Sunday, February 13, 2011

Botswana plugs


Life has been very busy!  Here is a short piece outlining just one of the interesting aspects of life in Botswana.

A consideration of some importance to life at home and work is the diversity and constraints involving power plugs.  Botswana uses three rectangular prong plugs.  South Africa uses plugs with three circular prongs. This is important because most of the appliances available here were manufactured in South Africa: something you may not think about before coming here.  Cell phone chargers have two thin round parallel prongs and then, of course, there are our western style plugs (some of which have 2 flat prongs and some of which have 3 prongs in which 2 are flat and one is semi-rounded).


Upon arrival, one must track down and purchase various adapters and power strips of all sorts and keep them around at all times and this involves plenty of seemingly universal problems. Some of the adapters are hard to obtain and others are everywhere, and the quality really varies so some of them seem to short out with black marks around the holes after just a few uses.   At work, technical gadgets will rarely have Botswana plugs and the adapter is always missing.
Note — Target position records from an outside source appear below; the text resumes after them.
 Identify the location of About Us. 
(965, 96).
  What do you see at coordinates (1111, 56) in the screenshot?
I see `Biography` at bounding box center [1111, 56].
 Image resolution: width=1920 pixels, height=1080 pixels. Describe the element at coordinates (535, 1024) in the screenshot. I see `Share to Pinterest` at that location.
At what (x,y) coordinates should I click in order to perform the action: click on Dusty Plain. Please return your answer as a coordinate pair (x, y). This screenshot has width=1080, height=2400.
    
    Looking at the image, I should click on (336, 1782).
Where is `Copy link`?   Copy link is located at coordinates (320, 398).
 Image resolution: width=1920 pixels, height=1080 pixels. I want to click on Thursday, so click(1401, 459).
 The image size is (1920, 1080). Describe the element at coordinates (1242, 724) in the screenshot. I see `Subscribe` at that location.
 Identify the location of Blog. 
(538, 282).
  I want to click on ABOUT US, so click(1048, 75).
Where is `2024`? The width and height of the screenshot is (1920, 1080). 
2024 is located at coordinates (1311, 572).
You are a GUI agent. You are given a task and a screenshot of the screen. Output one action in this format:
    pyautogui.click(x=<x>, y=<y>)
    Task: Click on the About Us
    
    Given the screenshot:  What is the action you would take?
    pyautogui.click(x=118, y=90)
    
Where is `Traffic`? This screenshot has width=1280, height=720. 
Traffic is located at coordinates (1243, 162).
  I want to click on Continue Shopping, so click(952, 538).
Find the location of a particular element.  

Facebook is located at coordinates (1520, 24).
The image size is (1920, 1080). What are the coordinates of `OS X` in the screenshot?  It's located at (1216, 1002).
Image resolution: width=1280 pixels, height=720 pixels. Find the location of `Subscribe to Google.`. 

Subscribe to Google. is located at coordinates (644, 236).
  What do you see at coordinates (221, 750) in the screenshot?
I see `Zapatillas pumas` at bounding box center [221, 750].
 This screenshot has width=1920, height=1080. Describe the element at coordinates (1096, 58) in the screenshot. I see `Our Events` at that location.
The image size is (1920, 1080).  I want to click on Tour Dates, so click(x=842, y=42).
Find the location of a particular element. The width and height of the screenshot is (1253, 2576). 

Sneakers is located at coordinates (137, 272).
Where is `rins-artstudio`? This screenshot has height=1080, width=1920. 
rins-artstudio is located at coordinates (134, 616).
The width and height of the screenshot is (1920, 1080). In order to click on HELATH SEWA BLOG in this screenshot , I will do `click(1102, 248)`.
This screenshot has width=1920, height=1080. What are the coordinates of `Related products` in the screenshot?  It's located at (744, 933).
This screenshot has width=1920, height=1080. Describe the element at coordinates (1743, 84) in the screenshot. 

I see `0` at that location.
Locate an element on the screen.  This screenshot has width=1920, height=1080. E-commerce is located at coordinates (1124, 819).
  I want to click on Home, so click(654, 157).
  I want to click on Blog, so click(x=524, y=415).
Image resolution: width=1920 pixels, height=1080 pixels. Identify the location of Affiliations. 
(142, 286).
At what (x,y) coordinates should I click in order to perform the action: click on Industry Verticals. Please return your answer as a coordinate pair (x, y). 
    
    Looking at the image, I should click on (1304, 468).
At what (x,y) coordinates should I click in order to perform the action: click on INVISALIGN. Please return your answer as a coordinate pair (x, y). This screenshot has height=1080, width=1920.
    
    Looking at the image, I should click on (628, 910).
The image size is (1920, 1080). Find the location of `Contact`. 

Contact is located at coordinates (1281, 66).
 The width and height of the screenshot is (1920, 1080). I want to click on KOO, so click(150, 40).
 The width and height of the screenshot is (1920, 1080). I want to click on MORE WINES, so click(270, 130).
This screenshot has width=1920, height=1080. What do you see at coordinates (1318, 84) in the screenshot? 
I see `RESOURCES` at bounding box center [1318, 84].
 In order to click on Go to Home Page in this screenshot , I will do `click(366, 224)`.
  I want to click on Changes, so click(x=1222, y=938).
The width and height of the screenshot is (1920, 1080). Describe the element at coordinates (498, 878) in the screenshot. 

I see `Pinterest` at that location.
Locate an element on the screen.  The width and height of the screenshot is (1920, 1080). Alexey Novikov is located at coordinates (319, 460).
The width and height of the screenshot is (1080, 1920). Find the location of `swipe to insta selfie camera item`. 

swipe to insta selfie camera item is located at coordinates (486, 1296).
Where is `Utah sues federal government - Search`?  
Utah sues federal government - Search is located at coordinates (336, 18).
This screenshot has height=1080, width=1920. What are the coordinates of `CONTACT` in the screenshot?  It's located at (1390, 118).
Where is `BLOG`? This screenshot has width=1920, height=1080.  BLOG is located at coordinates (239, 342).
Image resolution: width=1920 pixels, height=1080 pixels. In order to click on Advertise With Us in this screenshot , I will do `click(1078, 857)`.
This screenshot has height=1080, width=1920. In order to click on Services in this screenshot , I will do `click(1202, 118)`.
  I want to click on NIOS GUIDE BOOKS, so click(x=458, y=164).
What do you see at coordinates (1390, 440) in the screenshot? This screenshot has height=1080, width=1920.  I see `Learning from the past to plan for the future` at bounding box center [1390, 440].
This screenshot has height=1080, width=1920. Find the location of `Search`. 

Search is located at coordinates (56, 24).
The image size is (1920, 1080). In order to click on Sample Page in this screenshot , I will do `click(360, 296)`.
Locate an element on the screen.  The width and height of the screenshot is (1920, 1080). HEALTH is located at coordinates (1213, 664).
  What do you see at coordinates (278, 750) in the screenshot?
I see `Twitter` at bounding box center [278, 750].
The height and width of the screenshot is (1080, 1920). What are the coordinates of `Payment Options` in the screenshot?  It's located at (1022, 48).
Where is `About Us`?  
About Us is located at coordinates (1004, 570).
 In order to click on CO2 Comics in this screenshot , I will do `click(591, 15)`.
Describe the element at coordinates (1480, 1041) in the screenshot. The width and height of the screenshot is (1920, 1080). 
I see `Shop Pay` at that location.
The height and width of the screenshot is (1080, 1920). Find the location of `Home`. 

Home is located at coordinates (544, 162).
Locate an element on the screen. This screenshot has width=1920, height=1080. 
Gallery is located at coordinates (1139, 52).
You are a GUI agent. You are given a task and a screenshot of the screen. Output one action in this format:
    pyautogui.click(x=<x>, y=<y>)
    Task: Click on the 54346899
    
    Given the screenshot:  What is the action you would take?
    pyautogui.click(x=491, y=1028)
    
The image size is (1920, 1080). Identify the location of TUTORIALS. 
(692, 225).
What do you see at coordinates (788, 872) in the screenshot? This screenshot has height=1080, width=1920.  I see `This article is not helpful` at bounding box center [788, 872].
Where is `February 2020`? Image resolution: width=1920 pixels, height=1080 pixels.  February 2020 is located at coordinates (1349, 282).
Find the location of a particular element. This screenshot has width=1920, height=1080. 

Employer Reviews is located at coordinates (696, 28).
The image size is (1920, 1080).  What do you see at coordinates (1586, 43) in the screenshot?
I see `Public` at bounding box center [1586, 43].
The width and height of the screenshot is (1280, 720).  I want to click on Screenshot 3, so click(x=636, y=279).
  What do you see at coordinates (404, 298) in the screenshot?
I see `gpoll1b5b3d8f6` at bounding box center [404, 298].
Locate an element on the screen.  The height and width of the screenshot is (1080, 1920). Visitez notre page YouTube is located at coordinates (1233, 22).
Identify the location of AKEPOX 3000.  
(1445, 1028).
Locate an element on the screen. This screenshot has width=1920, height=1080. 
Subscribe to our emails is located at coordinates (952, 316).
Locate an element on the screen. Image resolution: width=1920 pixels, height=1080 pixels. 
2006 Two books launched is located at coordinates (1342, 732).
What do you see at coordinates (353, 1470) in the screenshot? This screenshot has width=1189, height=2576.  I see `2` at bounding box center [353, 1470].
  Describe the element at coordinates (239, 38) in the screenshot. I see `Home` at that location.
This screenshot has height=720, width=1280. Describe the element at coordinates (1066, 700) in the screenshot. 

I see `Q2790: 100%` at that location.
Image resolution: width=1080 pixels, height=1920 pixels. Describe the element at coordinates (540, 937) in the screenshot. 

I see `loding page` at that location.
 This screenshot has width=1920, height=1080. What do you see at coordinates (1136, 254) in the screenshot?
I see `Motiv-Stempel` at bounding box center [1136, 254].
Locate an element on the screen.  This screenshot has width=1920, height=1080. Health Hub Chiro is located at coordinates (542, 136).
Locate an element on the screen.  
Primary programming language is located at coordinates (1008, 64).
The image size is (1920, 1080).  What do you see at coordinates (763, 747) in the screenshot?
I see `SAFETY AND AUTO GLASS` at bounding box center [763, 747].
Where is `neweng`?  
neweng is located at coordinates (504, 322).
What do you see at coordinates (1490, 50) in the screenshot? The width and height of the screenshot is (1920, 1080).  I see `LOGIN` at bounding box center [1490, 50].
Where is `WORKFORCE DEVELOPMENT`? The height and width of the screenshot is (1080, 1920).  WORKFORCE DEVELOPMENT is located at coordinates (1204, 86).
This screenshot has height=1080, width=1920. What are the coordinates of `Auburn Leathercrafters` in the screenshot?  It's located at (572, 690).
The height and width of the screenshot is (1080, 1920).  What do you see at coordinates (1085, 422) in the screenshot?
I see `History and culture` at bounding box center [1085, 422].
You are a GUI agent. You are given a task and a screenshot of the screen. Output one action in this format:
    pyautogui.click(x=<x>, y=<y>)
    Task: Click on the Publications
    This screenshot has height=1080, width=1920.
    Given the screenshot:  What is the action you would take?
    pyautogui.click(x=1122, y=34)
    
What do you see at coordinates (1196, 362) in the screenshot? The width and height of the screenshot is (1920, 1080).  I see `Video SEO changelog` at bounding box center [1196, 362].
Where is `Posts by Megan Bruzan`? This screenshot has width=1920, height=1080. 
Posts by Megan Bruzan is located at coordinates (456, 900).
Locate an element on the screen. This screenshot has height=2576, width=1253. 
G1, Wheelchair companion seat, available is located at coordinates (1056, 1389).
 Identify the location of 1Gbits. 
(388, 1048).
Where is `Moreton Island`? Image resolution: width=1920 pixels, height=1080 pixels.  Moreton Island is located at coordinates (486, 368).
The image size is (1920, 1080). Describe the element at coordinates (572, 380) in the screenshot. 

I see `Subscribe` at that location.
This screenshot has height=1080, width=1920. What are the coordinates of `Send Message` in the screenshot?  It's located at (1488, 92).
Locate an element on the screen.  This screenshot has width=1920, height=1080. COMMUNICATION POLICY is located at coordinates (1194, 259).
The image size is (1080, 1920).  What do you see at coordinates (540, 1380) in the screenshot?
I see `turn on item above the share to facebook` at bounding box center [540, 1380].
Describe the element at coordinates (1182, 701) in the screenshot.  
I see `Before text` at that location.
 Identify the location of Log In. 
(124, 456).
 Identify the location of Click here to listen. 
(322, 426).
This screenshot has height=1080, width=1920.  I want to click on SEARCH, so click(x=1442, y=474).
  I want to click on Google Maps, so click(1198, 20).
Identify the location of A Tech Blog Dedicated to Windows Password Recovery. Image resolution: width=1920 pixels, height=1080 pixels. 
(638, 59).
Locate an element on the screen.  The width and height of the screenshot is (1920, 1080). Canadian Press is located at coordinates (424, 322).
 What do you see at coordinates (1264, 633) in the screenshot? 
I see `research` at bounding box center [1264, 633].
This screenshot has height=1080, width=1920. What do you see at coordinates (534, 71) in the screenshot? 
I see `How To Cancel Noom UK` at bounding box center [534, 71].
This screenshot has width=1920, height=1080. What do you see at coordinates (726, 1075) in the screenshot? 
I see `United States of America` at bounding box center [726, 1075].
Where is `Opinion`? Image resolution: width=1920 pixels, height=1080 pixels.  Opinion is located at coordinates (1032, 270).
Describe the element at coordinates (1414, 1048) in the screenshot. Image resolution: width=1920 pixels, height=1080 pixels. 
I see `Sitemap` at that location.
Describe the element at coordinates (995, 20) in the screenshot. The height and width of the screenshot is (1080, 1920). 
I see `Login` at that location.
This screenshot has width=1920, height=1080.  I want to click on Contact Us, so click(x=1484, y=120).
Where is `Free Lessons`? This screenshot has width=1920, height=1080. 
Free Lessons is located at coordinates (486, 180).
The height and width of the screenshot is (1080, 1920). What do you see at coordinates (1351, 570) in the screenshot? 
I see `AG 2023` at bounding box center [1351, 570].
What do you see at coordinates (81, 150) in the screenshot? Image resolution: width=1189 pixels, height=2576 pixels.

So South Africa-to-Botswana adapters must be located in order to plug the appliance into the wall outlet.  At home, we just set up all the plugs with the appropriate adapters in power strips on multiple adapted extension cords (most rooms have very few outlets) so that just about anything can be plugged in somewhere.  Extension cords and power strips have Batswana, South African or US plugs and sockets -- take this into consideration!  I always carry around a few adapters so that the laptop can be plugged into either Batswana or South African sockets.


To make matters more interesting, the South African to Botswana adapters are very large and the wall outlets have little switches right beside the holes to turn them on or off. 
So one must gingerly balance the adapter in the holes so that the switch is not inadvertently pushed to off!  These adapters are very low quality (our few high quality ones we purchased before coming here only adapt US to South Africa) and so sparks will jump around as we adjust and prop and push the various plugs and adapters to try to get a functioning connection.  Some of the adapters have very floppy holes for the cell phone chargers which need to be propped and weighted somehow into place so charging will take place and continue.  We also brought a transformer with us that works very well converting 220 volts to 110 volts for the small appliances, but it is a big, heavy and hard to move around.

So…why does Botswana, a country of 2 million people with almost no industrial production, have its own plug design?  Hmmm…who can say?!  Just one tiny and fascinating aspect of life in Gaborone!

4 comments:

  1. Botswana doesn't have its own plug design - the rectangular prong plug is a legacy of the British. The South African design is actually an earlier British model that has been superseded in Britain (+ Zimbabwe etc). by the fused, rectangular prong model. Botswana has been caught in the middle.